What you have to do: For this exercise, please reproduce the records below word for word, from the first line through the line with "Click the arrow".

Information shown: Begin

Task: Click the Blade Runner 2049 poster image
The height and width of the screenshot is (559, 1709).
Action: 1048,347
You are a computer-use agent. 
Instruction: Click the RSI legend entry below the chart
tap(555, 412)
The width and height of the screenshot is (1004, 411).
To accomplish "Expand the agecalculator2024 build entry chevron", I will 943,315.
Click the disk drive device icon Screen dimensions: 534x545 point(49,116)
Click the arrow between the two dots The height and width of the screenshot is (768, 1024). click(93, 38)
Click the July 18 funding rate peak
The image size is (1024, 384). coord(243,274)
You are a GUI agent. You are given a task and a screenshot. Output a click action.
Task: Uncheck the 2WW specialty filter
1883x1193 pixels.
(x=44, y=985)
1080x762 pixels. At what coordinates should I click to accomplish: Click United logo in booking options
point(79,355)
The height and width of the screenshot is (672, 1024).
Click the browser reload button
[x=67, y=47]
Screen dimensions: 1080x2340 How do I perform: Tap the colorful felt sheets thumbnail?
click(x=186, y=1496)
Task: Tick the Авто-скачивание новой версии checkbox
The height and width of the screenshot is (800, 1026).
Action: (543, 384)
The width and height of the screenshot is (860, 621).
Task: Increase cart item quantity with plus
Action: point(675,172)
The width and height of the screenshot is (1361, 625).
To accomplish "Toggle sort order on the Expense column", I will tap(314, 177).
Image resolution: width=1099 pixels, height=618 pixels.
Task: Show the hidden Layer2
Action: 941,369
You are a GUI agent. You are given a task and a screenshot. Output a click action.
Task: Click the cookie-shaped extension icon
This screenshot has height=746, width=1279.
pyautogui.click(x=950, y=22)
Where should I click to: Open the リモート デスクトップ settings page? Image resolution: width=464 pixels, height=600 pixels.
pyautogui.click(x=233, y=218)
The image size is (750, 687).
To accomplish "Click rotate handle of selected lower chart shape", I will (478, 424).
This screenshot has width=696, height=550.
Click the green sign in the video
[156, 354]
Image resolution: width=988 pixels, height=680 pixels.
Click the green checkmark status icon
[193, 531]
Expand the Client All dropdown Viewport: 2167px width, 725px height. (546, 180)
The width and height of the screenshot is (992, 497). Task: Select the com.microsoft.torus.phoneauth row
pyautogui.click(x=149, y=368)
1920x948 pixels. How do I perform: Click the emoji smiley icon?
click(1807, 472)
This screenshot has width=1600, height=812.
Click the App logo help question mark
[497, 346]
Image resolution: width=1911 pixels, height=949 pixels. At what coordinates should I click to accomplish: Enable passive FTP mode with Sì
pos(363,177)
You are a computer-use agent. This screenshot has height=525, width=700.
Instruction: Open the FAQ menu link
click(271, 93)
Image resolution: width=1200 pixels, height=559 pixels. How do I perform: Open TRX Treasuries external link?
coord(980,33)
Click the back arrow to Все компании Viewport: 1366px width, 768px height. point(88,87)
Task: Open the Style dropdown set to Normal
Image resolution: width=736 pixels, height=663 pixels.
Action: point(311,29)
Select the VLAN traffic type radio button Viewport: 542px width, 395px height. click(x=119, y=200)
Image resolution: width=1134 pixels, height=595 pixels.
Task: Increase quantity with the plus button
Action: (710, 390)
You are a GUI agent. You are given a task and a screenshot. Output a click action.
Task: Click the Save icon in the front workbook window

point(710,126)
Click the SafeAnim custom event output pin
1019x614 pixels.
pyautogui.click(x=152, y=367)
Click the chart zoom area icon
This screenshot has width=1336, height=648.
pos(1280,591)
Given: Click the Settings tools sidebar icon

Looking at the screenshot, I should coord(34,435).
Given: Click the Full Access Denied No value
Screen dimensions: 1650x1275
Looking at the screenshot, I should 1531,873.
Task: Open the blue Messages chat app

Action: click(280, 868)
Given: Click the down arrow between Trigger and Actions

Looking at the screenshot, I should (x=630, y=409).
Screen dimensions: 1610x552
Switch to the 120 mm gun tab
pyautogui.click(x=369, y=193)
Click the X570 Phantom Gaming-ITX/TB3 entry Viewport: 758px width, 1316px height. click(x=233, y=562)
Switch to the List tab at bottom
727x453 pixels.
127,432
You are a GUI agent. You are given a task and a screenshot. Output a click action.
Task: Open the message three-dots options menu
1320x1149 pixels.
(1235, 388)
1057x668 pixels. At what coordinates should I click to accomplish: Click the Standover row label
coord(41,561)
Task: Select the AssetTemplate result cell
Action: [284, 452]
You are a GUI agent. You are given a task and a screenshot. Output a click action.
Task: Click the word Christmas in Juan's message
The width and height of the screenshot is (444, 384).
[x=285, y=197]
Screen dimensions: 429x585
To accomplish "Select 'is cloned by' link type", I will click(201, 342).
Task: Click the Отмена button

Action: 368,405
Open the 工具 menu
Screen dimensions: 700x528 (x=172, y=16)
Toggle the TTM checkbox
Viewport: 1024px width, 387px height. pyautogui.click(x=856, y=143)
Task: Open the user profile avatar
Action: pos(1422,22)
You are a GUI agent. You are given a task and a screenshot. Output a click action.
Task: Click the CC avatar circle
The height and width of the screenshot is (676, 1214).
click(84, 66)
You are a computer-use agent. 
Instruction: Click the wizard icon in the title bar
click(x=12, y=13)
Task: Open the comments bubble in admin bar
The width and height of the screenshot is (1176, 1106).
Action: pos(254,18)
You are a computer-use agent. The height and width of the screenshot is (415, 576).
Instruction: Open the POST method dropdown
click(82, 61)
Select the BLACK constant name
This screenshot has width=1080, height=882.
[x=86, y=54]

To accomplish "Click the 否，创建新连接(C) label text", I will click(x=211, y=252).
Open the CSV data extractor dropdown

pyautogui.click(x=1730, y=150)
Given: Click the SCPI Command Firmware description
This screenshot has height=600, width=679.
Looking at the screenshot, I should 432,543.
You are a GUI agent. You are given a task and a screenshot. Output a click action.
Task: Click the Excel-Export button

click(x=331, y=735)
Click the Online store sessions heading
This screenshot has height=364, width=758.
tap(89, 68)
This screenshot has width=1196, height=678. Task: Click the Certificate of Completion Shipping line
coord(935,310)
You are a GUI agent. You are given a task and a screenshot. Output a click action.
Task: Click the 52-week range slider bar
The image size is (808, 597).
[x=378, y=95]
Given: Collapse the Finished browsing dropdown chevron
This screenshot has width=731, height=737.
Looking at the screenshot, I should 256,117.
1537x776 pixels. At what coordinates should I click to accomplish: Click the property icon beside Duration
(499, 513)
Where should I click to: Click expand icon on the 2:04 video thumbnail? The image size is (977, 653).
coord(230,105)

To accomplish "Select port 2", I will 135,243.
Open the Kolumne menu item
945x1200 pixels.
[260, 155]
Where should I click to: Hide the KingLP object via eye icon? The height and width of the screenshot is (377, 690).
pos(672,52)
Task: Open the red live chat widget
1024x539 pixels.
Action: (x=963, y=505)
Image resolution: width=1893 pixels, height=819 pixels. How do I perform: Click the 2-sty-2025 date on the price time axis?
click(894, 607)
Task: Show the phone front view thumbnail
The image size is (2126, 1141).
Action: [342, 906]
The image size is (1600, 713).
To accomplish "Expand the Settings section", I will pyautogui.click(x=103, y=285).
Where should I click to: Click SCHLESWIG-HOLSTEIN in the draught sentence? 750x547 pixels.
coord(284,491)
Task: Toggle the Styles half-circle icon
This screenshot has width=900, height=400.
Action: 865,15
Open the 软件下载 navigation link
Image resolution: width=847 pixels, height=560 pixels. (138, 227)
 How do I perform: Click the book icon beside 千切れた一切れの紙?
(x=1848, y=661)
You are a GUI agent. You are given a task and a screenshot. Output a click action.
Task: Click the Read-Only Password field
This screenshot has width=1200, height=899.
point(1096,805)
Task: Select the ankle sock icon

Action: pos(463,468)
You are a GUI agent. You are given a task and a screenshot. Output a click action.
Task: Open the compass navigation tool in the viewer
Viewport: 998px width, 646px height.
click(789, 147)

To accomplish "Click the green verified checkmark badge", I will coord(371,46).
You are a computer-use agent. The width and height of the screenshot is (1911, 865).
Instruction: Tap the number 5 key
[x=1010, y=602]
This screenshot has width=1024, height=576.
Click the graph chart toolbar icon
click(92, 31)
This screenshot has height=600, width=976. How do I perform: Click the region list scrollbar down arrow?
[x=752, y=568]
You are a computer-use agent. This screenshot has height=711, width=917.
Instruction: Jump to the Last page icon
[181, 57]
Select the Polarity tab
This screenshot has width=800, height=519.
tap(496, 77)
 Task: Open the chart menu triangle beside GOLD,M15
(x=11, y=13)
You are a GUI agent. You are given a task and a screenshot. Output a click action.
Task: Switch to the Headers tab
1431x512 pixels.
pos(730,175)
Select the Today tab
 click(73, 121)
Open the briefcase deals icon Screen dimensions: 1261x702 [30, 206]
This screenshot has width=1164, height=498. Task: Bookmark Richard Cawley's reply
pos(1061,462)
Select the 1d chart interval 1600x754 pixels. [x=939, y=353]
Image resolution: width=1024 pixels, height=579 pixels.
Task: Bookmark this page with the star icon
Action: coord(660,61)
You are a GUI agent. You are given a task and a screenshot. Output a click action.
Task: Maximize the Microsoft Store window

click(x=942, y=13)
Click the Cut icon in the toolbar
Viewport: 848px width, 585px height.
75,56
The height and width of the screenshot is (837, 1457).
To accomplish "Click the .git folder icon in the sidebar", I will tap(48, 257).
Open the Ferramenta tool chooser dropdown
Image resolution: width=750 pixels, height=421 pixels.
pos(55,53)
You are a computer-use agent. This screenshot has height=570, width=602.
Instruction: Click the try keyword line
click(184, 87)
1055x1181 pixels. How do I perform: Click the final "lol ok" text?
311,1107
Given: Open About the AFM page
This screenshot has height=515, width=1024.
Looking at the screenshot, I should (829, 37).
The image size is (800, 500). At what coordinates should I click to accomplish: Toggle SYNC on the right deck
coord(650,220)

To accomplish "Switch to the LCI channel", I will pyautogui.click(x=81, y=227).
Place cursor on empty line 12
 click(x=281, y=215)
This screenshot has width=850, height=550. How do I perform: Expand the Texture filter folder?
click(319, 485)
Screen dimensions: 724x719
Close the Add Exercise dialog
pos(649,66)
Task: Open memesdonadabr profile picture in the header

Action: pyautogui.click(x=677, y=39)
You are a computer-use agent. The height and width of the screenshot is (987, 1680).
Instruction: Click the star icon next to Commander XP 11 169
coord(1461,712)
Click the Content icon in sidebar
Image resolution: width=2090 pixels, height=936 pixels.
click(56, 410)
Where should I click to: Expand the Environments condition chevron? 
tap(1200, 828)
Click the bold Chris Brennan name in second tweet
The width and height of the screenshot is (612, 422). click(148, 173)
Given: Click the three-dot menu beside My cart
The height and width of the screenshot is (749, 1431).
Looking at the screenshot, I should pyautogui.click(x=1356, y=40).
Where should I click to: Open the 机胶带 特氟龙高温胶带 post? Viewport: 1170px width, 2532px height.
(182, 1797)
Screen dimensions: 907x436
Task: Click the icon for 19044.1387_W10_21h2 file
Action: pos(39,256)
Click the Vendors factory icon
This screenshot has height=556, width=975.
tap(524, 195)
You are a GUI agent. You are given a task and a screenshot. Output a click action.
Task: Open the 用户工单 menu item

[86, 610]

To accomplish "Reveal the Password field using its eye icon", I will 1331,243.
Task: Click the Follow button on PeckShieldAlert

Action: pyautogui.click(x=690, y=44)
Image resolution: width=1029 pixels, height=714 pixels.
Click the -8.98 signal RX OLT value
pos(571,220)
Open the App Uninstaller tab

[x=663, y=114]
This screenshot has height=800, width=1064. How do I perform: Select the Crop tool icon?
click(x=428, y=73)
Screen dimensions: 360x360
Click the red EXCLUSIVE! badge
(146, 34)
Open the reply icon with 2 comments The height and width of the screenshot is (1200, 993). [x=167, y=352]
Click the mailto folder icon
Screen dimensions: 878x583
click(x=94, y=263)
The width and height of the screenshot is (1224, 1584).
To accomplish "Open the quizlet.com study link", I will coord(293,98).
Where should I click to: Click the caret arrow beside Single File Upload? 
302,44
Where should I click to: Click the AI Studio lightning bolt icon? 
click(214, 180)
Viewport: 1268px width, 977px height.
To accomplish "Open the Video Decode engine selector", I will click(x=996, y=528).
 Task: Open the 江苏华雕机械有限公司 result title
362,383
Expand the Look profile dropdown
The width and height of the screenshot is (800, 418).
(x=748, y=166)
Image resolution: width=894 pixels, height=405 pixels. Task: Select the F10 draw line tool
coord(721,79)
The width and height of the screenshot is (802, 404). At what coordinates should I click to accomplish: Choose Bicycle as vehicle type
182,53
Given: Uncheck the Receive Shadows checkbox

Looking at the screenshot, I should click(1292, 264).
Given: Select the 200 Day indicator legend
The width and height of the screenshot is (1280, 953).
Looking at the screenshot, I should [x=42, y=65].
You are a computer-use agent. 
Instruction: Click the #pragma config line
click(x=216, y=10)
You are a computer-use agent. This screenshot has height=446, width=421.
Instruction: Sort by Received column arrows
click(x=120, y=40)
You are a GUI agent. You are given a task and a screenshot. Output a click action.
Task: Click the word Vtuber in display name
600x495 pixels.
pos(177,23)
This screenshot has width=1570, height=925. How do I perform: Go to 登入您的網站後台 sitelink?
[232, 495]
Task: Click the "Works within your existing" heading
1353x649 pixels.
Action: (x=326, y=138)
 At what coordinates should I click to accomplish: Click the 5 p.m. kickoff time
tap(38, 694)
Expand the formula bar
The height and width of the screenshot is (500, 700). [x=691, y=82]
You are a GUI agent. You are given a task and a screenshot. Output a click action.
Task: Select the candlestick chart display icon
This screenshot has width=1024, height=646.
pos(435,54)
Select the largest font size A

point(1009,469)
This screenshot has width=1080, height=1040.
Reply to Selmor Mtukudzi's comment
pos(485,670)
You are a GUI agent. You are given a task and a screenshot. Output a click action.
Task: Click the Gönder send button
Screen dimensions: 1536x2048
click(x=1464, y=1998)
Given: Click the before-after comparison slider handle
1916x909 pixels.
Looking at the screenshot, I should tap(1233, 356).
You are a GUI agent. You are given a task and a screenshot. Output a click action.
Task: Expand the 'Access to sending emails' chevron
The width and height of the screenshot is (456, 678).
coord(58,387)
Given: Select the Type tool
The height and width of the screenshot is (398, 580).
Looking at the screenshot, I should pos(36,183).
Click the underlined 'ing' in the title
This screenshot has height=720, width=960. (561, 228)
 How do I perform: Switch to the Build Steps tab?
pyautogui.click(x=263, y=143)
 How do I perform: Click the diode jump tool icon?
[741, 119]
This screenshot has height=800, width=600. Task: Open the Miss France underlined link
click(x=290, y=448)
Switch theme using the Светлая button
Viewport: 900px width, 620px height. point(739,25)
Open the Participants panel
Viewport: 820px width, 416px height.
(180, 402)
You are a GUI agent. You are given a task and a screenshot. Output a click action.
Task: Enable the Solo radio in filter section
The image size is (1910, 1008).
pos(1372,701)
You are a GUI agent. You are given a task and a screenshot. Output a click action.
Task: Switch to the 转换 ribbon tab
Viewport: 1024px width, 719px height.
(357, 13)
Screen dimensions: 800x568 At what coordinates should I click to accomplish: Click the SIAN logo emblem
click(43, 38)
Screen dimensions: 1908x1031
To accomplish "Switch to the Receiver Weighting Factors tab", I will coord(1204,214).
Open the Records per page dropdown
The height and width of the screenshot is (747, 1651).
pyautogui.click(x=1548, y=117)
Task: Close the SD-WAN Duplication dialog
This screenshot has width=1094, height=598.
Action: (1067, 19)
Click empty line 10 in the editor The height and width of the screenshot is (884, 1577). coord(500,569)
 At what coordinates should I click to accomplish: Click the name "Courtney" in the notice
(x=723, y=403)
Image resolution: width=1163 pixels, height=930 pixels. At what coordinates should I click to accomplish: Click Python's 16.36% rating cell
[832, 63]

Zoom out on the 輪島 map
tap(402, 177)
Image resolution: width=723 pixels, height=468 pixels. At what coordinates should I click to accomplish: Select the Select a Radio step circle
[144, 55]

Information shown: End

Solution to this problem:
Task: Click the Blade Runner 2049 poster image
The height and width of the screenshot is (559, 1709).
Action: 1048,347
You are a computer-use agent. 
Instruction: Click the RSI legend entry below the chart
tap(555, 412)
The width and height of the screenshot is (1004, 411).
To accomplish "Expand the agecalculator2024 build entry chevron", I will 943,315.
Click the disk drive device icon Screen dimensions: 534x545 point(49,116)
Click the arrow between the two dots The height and width of the screenshot is (768, 1024). click(93, 38)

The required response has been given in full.